BEGIN Data supplied

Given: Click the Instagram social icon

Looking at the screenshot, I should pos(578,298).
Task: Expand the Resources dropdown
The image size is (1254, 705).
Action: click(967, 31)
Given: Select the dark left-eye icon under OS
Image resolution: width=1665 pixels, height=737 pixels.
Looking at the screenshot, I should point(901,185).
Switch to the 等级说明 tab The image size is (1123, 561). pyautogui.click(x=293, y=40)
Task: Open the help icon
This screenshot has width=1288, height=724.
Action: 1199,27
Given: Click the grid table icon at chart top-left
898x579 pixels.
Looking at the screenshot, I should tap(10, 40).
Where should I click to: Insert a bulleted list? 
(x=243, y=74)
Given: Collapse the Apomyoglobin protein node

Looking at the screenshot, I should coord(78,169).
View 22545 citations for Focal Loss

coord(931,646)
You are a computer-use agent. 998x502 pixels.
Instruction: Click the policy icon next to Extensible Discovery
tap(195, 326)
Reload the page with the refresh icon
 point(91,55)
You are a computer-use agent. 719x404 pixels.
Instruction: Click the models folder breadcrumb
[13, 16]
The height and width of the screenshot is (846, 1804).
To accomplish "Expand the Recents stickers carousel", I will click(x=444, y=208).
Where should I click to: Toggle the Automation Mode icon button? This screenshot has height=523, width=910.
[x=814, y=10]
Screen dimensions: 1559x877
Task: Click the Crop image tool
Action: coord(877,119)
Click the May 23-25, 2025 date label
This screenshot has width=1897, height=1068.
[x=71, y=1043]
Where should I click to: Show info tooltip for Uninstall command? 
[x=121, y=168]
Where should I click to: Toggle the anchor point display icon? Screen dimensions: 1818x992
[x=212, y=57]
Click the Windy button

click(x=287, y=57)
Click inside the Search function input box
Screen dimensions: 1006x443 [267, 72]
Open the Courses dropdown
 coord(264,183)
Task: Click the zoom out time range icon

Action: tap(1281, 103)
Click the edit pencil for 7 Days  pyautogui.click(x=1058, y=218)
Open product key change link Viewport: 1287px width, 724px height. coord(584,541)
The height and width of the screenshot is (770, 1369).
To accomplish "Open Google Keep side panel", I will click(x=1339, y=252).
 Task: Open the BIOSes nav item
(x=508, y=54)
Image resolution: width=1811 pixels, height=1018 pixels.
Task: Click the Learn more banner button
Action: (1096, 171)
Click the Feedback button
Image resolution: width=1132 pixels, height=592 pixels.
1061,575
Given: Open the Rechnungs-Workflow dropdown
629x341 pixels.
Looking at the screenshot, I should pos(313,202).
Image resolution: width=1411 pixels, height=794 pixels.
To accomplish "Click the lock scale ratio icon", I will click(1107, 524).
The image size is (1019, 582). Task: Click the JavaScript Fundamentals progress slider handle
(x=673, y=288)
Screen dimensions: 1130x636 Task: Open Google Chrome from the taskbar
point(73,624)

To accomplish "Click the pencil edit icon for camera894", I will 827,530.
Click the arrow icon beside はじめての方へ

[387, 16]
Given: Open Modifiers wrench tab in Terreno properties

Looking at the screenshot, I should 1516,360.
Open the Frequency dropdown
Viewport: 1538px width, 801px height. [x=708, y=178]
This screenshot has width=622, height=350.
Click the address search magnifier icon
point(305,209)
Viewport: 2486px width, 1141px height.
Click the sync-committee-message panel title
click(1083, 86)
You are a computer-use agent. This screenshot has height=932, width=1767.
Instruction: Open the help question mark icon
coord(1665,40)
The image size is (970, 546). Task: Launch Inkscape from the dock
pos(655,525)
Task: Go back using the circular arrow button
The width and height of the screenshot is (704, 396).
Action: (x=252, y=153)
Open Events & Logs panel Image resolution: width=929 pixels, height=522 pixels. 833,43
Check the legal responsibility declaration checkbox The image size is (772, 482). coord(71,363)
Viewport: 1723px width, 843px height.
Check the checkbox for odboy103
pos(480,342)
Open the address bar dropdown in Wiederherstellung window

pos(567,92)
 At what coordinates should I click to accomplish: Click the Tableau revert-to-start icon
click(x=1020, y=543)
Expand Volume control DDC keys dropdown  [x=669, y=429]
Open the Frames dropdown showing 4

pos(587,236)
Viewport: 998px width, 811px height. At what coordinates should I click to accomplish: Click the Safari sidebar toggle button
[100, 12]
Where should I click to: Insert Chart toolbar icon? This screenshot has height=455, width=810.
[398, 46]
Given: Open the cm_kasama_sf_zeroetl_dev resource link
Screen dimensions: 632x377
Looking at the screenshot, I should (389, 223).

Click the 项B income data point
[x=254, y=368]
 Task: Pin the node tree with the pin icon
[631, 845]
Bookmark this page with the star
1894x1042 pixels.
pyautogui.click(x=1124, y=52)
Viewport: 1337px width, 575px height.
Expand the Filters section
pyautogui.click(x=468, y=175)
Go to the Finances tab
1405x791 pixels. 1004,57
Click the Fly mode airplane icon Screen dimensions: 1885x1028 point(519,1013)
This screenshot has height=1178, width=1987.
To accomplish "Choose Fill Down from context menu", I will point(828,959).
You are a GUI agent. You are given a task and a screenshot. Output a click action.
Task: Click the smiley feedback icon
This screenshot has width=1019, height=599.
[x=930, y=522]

END Data supplied

§ What the task requires:
Now copy each line of the entries that mentions "agent".

§ Final answer:
You are a computer-use agent. 998x502 pixels.
You are a computer-use agent. 719x404 pixels.
You are a computer-use agent. This screenshot has height=932, width=1767.
You are a GUI agent. You are given a task and a screenshot. Output a click action.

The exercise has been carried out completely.